A large composting site has been operating for years on the northeast coast in Bahia, an area popular with tourists. Garbage collectors themselves have developed a system to collect organic waste from hotels and restaurants, but few other garbage collectors collect food waste.
Jeane dos Santos in Salvador said she started working as a waste collector at the age of 7. He is now 41 years old and a member of Brazil’s National Waste Pickers Movement. It collects and sells recyclable waste, although much of it turns out to be either non-recyclable plastics or contaminated with food scraps.
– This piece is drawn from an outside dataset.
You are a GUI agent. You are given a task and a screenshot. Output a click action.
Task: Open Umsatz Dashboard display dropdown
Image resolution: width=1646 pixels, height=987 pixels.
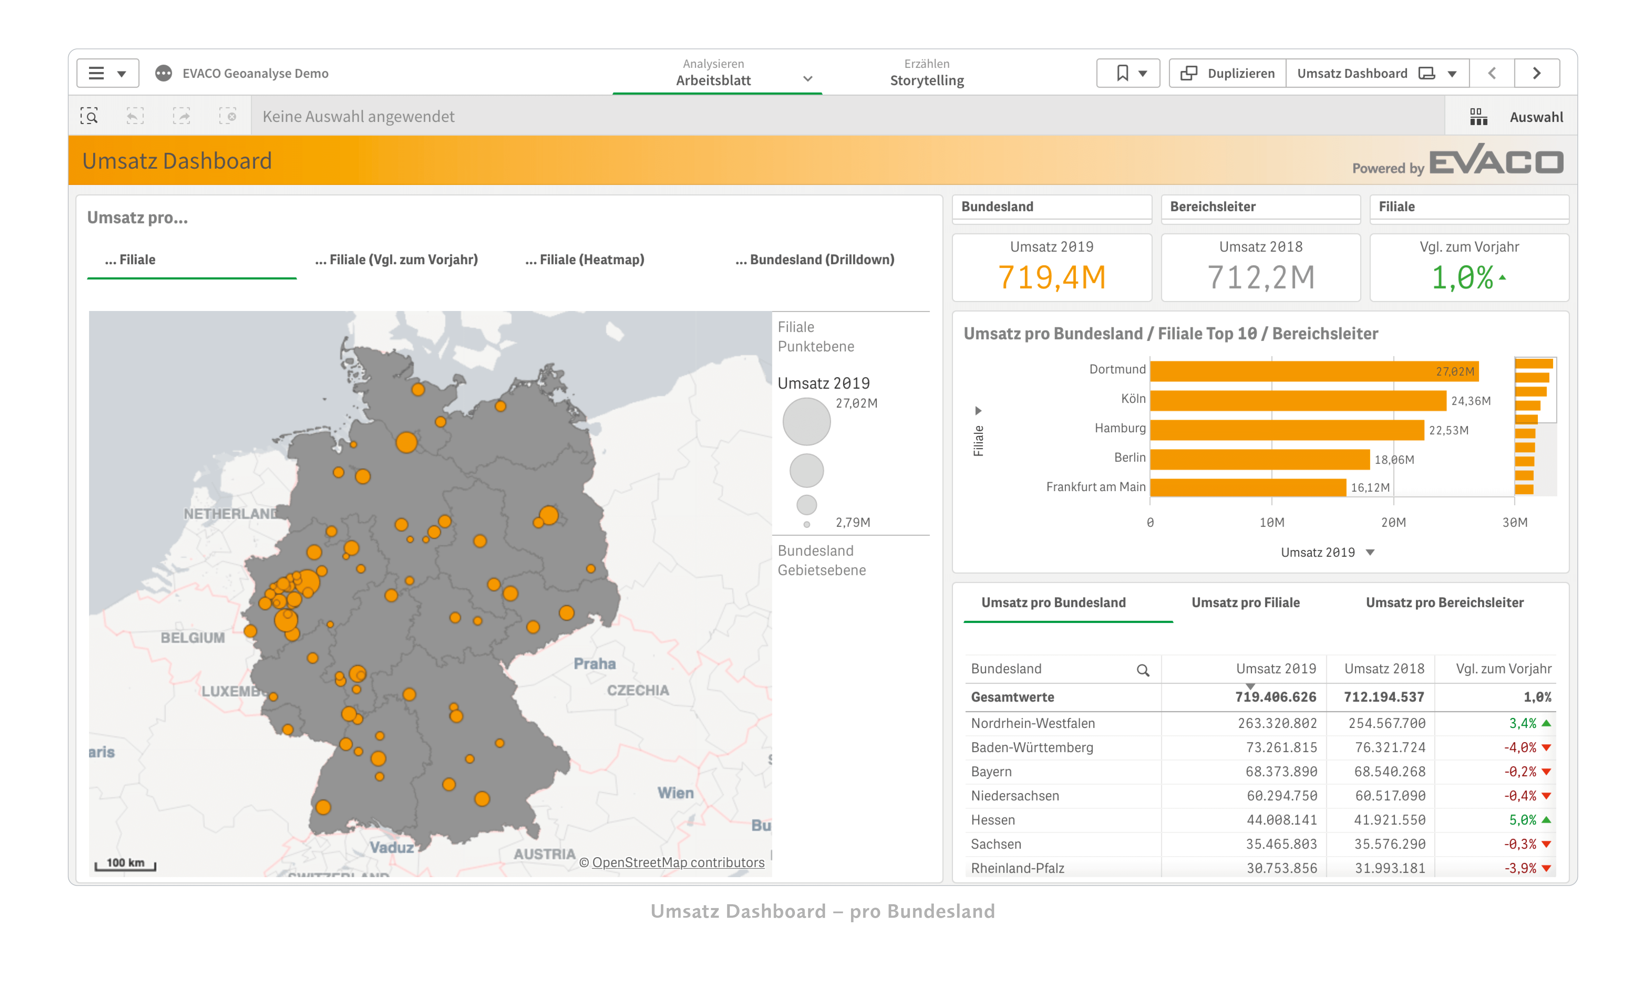coord(1458,72)
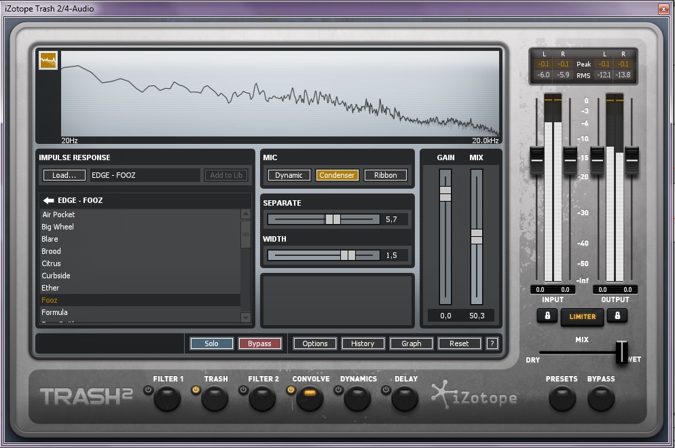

Dos Santos is part of a cooperative of waste collectors whose income comes solely from the recyclables they sell. He said he was interested in collecting organic waste if it could be separated, because that way recyclables would not be contaminated and waste collectors could make money if the state supported these efforts.
“I earn enough to survive. However, I would like to earn more if we had proper government support,” he said. “For now, we’re providing a public service and we’re not remunerating that.”
Local waste collectors could educate households and the community about properly separating their waste, dos Santos added.
In South Africa, it is also not common to separate organic waste. But in the last two years it has been tested in a large market in the port of Durban.
“It could be a game changer for the continent,” said Niven Reddy, the Africa regional coordinator for GAIA. “It can be tried and tested. If it works in Africa in one place, it’s likely to work somewhere else – 400,000 people pass through that market a day.”
GAIA leaders like Reddy look to the systems established in the Philippines as a model.
“I feel it demonstrates the leadership of the Global South on issues like methane reduction,” he said. “I think it’s really impressive. And I feel like it’s very applicable.”
McDermott reported from Providence, Rhode Island.